- _What this task involves_: In the article on the coronavirus and the gig economy, by how much did sales on Instacart increase?

- _Page excerpt_:
Are the weak links in the gig economy being forced to the surface thanks to the coronavirus?
As companies, universities, and K-12 schools throughout the country close due to coronavirus concerns, and families are encouraged to practice social distancing, the gig economy is taking a huge hit. And when I say “huge,” I don’t just mean in the size of the financial burden they’re taking. I mean, a huge percent of the population—36 percent of Americans who participate in the gig economy—could be impacted.
In Seattle, for instance, drivers have seen rides drop by 50 percent–a notable loss for any worker. Airbnb has seen a decline of 96 percent in certain hot spot areas, causing the company to post losses of tens of millions of dollars—drops that will hit hosts even harder than the company itself. Where do these financial slides leave a nation full of gig workers?
In general, it’s left them where they initially began—on their own. Gig workers are not considered employees, so they aren’t given paid time for sick leave, vacation time, or the opportunity to work from home. And while some companies will force layoffs due to slow sales caused by the coronavirus, the entire mass of gig workers will shoulder the burden for an industry built on their willingness to adopt the idea of the side hustle—be it as part-time yoga instructors, freelance writers, music teachers, or other contract employees.
Not all companies have been hit as hard as Lyft, Uber, and Airbnb. For instance, Postmates and Instacart have seen the opposite effect. Sales on Instacart increased tenfold as shoppers sought emergency supplies and water but didn’t want to risk heading out to crowded stores. The companies have even started to offer “contactless delivery,” making their drop-offs even safer for both shoppers and customers. But is it enough?
Coronavirus Forces a Bigger Discussion
If nothing else, the coronavirus is forcing a hugely important discussion for the gig industry. Namely: at what point do companies become responsible for the well-being of their employees? Instacart has announced that it will begin offering sick pay for those who can prove they have been impacted. Other companies have started to discuss the concept of pooling emergency funds for gig workers who work for more than one company (for instance, those who work for both Lyft and Uber.) Unfortunately, most gig workers also do not receive health insurance. So even seeing a doctor to make sure they’re not contagious could be a financial concern. (Even employees who do have insurance will have a hard time covering the coronavirus quarantine period. Just 4 percent of workers receive more than 14 paid sick days a year.)
Sure, new technology such as contactless delivery is important in times of a global pandemic. The coronavirus, however, is temporary. The financial hits most gig workers are taking right now will be incredibly difficult to make up. There is no amount of technology that can change that.
Yes, the gig companies themselves—Airbnb, Lyft, Uber—will also likely suffer during this time. Airbnb, for instance, had plans to go public in the near future. The coronavirus outbreak—and decline in bookings—will likely change those plans. In an industry that is built on the concept of taking no responsibility for employees, it’s possible gig workers may finally decide the gig economy doesn’t “work” for them.
Regardless, the coronavirus proves that the gig economy is not impenetrable. Designed to be agile and dynamic, it still relies, ultimately, on people. And if those people aren’t being taken care of, the industry as a whole could fall apart.

- _Recorded data_:
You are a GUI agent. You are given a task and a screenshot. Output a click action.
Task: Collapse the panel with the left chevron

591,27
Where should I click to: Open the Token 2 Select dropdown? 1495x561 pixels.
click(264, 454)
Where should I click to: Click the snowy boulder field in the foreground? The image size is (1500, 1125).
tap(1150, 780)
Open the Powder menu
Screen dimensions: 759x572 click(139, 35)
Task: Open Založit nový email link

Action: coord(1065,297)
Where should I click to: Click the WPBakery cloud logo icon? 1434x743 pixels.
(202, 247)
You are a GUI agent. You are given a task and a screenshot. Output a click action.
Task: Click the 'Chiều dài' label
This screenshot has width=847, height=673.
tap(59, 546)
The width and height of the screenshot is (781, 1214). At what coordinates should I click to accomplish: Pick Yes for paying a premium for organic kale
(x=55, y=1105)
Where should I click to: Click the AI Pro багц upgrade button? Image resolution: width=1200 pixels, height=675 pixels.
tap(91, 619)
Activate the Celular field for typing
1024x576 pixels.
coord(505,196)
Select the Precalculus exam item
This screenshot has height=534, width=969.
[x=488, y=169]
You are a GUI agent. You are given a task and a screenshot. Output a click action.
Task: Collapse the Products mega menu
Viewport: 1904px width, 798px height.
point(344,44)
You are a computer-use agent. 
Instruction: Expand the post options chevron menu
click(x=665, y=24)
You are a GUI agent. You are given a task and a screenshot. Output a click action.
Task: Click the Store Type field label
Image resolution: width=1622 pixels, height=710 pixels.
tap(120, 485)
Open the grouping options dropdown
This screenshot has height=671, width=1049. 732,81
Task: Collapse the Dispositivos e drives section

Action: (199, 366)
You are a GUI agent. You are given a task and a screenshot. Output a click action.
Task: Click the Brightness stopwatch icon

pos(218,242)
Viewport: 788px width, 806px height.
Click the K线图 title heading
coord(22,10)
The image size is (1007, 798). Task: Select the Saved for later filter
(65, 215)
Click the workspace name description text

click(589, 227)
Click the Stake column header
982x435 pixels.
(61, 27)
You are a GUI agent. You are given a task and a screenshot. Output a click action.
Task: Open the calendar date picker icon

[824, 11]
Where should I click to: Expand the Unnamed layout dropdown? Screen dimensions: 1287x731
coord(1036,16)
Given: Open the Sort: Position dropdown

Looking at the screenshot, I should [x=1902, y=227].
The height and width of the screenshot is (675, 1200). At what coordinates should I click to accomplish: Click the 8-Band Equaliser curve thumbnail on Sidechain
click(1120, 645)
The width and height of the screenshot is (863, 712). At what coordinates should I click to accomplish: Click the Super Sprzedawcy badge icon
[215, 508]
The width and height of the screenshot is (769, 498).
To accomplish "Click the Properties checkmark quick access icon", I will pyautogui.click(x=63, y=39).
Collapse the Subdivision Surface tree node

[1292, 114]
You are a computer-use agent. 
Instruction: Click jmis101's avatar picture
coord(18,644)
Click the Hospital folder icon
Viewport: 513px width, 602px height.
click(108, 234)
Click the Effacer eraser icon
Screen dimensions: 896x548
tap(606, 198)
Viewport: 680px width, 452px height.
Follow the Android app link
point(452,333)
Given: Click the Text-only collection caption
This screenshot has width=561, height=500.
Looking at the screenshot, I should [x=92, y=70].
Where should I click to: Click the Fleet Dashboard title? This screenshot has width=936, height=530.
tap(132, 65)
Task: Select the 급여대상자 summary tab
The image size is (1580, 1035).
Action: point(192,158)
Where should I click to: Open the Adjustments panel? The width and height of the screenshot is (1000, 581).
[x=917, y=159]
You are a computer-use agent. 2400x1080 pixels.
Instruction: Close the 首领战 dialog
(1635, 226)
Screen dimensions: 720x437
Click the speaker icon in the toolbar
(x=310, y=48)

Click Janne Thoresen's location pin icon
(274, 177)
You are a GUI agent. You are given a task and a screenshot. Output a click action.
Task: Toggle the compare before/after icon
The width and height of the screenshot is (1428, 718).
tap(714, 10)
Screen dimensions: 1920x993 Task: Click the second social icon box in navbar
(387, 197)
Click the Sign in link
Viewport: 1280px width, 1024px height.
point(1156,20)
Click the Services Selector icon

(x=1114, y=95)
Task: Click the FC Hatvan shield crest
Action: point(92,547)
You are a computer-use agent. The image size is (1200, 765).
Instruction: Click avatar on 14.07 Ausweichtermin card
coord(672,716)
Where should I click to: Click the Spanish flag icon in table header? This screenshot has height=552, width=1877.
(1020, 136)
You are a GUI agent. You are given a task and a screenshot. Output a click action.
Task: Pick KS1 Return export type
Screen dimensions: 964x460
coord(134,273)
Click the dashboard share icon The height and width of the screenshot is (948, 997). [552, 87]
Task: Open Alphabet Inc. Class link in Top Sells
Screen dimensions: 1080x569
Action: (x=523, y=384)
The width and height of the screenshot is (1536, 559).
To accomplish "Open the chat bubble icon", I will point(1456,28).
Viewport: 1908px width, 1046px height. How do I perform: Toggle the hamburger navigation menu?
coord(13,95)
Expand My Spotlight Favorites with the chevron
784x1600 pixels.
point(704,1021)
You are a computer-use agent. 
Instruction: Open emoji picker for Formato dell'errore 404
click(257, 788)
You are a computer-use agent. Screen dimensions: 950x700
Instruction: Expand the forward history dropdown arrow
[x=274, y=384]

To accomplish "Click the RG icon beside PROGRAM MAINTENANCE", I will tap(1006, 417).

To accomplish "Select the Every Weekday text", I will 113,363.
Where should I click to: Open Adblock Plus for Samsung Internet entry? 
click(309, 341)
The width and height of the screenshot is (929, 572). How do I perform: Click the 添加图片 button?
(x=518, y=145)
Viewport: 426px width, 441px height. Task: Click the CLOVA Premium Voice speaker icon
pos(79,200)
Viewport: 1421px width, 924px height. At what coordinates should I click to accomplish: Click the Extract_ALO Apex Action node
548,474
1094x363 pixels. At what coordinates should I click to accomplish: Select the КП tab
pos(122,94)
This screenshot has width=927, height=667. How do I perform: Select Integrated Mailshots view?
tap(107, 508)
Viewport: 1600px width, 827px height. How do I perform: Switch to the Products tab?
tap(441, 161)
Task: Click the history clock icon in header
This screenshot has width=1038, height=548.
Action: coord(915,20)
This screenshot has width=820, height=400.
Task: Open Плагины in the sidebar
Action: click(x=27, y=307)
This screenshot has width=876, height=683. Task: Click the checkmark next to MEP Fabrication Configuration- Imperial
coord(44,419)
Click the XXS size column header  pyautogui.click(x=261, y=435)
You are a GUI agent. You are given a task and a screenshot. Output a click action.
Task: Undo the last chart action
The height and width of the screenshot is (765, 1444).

- _Expected answer_: Sales on Instacart increased tenfold.